Stories of 5/18: Trauma and the Gwangju Uprising in Contemporary South Korean Cinema



Journal Title

Journal ISSN

Volume Title



The Gwangju Democratic Uprising occurred in May 1980 in Gwangju, South Korea. Frustrated by the years of Park Chung-hee’s authoritarian reign and the martial law enacted by the new dictator Chun Doo-hwan, civilian protests ignited throughout the region in hopes of ending decades of illegitimate tyranny. As citizens and government forces clashed, the protests quickly became deadly as the state-backed military was ordered to kill any and every civilian who appeared to protest.

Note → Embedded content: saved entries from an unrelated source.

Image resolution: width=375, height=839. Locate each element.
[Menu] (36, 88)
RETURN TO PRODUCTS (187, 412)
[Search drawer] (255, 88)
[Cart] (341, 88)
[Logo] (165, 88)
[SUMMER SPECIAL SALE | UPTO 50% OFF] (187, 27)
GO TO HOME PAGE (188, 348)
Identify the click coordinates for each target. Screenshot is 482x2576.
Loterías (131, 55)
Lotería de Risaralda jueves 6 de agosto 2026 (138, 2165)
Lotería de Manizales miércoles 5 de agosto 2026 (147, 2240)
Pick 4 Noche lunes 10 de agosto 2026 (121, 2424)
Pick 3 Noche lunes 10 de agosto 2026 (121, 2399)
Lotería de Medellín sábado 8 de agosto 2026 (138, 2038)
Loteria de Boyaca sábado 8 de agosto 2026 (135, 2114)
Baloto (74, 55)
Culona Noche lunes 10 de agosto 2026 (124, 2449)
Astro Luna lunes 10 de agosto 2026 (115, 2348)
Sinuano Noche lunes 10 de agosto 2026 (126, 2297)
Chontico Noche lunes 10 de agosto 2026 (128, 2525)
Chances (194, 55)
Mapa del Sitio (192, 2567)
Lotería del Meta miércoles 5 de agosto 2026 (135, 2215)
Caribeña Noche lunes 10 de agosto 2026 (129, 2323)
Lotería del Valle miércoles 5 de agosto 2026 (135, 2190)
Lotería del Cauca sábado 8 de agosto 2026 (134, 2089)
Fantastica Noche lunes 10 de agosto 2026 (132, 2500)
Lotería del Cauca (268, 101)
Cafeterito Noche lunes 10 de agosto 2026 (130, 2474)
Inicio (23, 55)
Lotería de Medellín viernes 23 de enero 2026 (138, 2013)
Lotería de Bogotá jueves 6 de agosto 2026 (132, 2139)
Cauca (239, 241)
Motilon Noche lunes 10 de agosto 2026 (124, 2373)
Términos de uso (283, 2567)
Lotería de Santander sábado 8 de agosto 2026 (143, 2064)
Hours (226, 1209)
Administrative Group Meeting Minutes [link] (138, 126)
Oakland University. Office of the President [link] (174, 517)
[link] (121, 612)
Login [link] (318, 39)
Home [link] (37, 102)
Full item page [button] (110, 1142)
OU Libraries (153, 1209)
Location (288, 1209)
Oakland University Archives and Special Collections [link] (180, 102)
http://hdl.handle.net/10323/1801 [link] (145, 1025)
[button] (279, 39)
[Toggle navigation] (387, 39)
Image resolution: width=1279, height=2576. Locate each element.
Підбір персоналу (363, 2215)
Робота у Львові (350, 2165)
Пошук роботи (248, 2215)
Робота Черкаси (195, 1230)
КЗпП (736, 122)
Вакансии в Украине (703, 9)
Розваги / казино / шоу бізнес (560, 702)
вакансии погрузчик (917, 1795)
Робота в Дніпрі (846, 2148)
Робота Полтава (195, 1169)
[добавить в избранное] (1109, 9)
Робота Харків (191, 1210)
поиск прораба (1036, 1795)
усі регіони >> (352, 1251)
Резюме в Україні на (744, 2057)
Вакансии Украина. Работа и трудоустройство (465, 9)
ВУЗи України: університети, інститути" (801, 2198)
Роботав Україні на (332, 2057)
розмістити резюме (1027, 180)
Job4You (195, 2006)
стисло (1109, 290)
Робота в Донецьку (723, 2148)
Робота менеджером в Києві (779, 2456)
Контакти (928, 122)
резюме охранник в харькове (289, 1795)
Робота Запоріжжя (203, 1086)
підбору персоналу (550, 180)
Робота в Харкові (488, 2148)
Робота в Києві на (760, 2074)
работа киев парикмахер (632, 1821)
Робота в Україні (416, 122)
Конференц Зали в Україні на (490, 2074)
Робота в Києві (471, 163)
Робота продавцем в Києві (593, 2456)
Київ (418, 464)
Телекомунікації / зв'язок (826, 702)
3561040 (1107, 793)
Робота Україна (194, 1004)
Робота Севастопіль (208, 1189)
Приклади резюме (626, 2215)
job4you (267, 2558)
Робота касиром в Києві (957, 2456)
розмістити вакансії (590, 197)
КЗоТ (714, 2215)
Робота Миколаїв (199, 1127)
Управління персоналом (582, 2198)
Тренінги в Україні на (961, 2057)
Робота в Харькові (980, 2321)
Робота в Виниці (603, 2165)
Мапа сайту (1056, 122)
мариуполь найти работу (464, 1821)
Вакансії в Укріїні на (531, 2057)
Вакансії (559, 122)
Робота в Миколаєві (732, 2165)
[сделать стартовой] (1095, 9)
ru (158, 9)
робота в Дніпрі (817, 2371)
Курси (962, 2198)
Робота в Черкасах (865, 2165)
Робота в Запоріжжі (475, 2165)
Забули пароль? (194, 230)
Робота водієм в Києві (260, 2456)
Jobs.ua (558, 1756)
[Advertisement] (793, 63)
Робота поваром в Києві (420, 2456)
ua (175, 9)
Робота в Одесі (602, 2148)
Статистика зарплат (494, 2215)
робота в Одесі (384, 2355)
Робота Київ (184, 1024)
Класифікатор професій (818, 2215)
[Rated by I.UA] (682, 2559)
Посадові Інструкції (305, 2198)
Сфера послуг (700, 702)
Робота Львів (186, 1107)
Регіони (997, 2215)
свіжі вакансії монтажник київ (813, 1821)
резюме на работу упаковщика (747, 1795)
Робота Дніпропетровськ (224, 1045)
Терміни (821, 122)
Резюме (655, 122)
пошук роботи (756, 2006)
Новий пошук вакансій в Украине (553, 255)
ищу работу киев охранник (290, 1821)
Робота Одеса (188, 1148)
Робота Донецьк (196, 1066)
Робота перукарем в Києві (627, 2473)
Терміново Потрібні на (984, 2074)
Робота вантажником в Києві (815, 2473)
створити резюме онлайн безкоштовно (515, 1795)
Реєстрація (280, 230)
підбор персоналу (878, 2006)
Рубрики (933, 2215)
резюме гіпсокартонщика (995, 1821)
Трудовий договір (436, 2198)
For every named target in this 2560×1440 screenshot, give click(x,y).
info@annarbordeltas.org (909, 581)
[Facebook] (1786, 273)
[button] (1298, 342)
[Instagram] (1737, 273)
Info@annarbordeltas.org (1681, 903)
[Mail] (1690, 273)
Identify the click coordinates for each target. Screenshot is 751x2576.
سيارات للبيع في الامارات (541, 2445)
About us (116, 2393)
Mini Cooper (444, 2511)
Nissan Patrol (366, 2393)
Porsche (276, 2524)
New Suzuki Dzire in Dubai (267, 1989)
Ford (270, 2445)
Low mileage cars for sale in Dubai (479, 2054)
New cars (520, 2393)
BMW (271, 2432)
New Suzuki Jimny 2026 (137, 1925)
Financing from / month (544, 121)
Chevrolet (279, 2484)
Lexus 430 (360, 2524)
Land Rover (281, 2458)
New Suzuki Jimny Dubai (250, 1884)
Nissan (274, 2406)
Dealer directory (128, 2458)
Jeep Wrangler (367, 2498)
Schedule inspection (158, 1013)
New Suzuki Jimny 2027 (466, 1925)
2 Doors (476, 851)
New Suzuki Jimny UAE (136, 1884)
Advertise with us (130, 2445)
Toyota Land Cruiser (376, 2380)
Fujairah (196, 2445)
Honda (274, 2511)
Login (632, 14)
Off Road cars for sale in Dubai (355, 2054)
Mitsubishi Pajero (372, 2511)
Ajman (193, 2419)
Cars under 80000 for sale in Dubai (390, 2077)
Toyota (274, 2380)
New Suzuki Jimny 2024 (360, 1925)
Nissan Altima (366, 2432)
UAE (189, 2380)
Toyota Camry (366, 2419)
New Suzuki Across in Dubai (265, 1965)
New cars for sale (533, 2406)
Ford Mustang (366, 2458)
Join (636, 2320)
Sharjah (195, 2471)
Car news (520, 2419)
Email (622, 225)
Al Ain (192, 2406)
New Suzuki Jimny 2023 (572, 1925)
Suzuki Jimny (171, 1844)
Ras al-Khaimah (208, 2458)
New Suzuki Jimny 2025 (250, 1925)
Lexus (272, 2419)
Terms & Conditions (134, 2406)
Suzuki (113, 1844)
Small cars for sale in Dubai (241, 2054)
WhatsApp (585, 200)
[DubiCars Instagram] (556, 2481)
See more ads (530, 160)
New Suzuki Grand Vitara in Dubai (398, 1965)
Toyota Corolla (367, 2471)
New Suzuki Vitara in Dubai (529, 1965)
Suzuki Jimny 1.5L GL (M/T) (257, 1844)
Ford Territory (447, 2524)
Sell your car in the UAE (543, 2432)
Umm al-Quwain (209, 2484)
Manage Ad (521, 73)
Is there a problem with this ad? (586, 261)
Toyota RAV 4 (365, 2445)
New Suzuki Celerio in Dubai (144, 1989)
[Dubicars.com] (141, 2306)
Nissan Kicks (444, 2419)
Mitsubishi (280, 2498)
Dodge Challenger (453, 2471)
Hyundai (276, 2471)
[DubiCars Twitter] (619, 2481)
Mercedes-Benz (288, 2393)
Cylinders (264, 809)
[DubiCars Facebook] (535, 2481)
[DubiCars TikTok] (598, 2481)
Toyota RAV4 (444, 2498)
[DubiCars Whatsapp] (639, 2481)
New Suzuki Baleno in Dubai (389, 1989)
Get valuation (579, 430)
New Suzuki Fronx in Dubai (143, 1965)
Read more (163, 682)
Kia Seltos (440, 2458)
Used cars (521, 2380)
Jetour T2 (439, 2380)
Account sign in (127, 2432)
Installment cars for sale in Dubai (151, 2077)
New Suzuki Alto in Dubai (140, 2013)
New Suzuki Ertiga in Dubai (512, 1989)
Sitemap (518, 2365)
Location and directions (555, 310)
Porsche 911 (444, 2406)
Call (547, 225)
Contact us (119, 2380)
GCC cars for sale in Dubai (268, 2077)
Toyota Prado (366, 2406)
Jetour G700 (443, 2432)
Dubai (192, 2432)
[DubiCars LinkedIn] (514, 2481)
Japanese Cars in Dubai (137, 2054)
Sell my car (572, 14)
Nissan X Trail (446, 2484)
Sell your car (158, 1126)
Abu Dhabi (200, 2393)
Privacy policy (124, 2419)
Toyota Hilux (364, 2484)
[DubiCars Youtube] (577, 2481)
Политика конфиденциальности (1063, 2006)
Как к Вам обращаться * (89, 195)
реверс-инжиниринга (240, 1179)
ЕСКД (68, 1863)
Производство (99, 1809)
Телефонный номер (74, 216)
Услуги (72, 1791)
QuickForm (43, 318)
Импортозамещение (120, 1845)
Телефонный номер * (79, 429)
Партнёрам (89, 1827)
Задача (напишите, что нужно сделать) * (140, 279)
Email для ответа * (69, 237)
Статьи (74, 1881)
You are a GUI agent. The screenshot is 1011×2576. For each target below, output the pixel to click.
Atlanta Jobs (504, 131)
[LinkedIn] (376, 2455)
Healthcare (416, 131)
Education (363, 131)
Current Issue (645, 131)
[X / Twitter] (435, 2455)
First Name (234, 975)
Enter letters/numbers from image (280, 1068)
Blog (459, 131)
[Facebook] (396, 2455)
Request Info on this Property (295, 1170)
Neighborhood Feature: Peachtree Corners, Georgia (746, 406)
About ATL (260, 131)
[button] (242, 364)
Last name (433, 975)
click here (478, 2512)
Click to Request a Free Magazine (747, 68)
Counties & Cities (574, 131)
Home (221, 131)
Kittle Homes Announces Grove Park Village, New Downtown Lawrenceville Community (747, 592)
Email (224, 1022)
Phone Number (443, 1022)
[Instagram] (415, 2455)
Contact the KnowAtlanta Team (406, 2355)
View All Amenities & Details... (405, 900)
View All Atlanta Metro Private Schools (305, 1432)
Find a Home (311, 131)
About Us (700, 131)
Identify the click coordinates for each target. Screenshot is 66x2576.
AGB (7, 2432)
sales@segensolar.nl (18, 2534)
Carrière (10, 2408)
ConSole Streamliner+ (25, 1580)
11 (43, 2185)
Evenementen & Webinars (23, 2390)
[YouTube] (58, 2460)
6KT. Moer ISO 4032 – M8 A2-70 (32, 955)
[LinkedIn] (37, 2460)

Lasting for about ten days and resulting in thousands of deaths, the Gwangju Uprising has left permanent scars on the nation in ways it is still looking to heal. This project examines how Peppermint Candy and A Taxi Driver, two historical fiction films depicting the Gwangju Uprising, reimagine the figure of the nation as an organic entity. In doing so, I argue that this national reimagination is able to recontextualize the discourse of historical trauma on the South Korean nation in a way that analogously mirrors the effects of emotional trauma on the human body. The analysis of this relationship hopes to highlight how art, science, and society can possibly coalesce to highlight the ways in which the present South Korea continues to struggle with the legacy of the Gwangju Uprising. The framework of trauma theory and a neuroscientific background on trauma will supplement the close reading and analysis of scenes within the film by postulating the ways in which trauma can affect the reimagined body of the post-traumatic nation in the same ways that it is known to affect the post-traumatic human body.